Chaired by Daniel Hahn
This event also featured Nadeem Asham and Jon Banville
Adam started the event introducing the idea behind the project. The book features 12 stories that have been translated into 18different languages multiple times by 61 authors. Hypothesis behind it was thinking about style and translation as style/form does not always translate well. You are not going to read War and Peace just cause you don’t speak Russian. Only the first novelist in the project gets to see the original text, all translations where done by authors and translators where not invited to take part within the project.
John then talked about his piece that he translated and how he loved the notion of translating a piece as it was a philosophical challenge. He brought up the point of how is War and Peace that is written in English still War and Peace? He talked about his own work being translated and compared it to your novel being made into a film, you just have to hand it over and ultimately hope for the best. All you are going to end up with is a pale version of the original text as ultimately the novel is a very robust form it survives all things that are thrown at it.
Nadeem was in a different position, English is not his original language and he never learned the English language until he moved to the UK when he was 14. He brought up an excellent point that was shown through a poem in which there was two different translations into English, one word does not mean the same thing to everyone, each person will interpret it in their own way.

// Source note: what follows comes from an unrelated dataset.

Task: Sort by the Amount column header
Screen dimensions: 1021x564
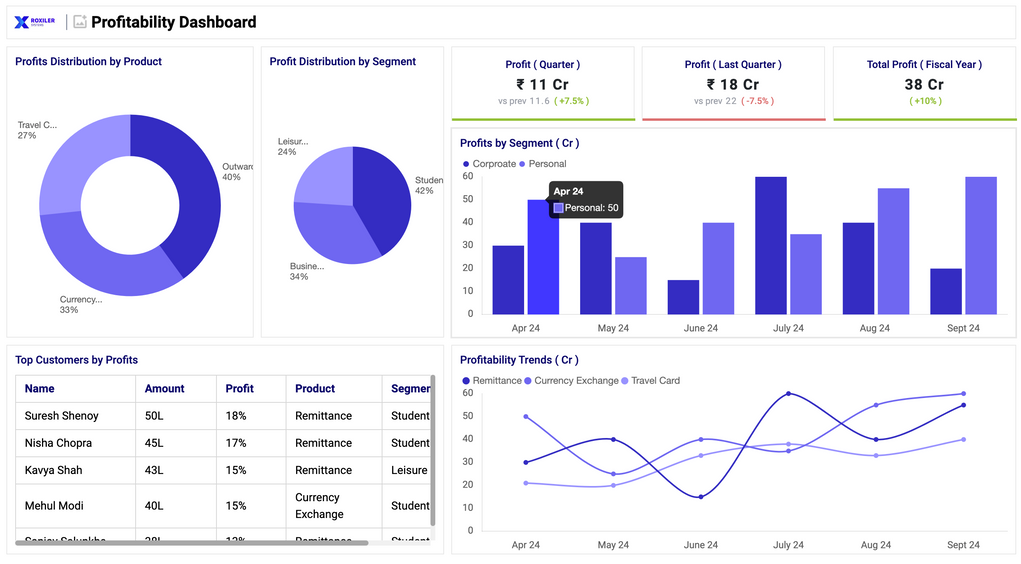Action: click(x=164, y=389)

After hearing Jennie talk about War and Peace and say how she believes translations should be as close to the original text as possible it was refreshing to hear John say how a translator can not be true to the original text due to the fact that the translator has to remake the novel into another language. He talked about google translator and how he finds it comical and how ultimately google translator is a circus performance and will not be taking the job from translators anytime soon. As a translation has to capture the music of the prose it is translation and this is something a computer programme can not achieve as the rhythm of the piece can not be translated.

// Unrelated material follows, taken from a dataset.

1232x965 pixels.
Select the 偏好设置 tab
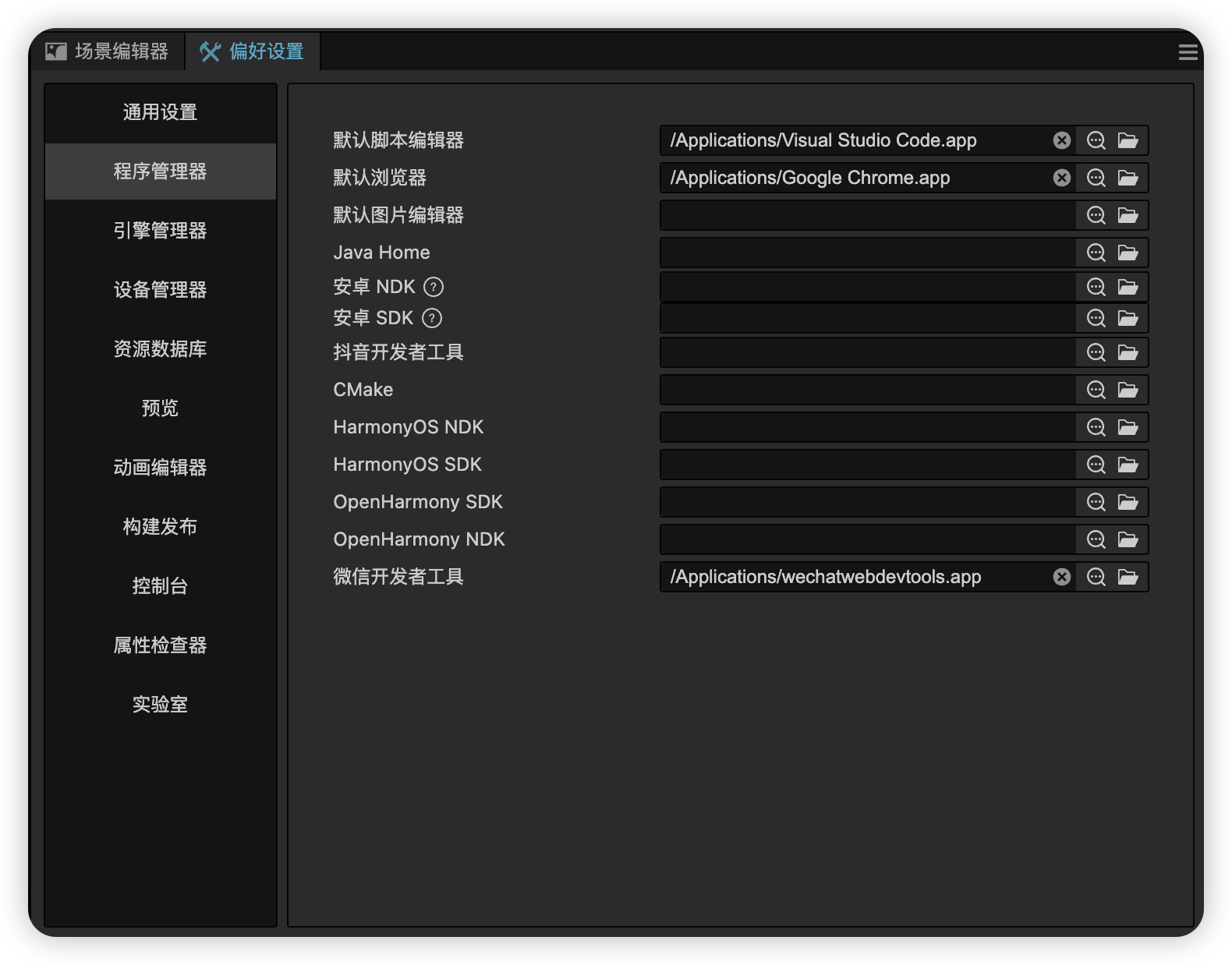click(252, 52)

To me, Nadeem brought up a very interesting point of how some words when translated don’t make any sense to the reader but if they knew the context of how they were written in the original language they would make sense to the reader.
John then posed a question to the chair who himself is a well known translator , does Daniel as translator feel he has a style that he brings across in his transaltions?
His answer, was originally very short, I hope not. As a translator he ultimately wants to make the reader feel like they are reading the original text as much as he can.
Nadeem then asked does Daniel ever change things when translating pieces?
Everything is changed but this is not done deliberately, it is done because it has to be done. However translators do have choices when it comes to incorporating symbols and commas. Like to work on the assumption that what I am working on is something great and does not need to be changed.
An audience member asked whether Nadeem would consider translating their own work into another language at any point?
Nadeem said he himself would not translate his own work, when writing I have to be surrounded by the language and at the minute the language I am surrounded by is English.
With that final thought the event was drawn to a close. I found this event to be extremely interesting in hearing the different contrast between this session and the session I had attended earlier on that day. Many people have different views when it comes to translating book and whether they should stay true to the original or adjust the book to suit the language they are translating into. A very though provoking hour at the Edinburgh International Book Festival.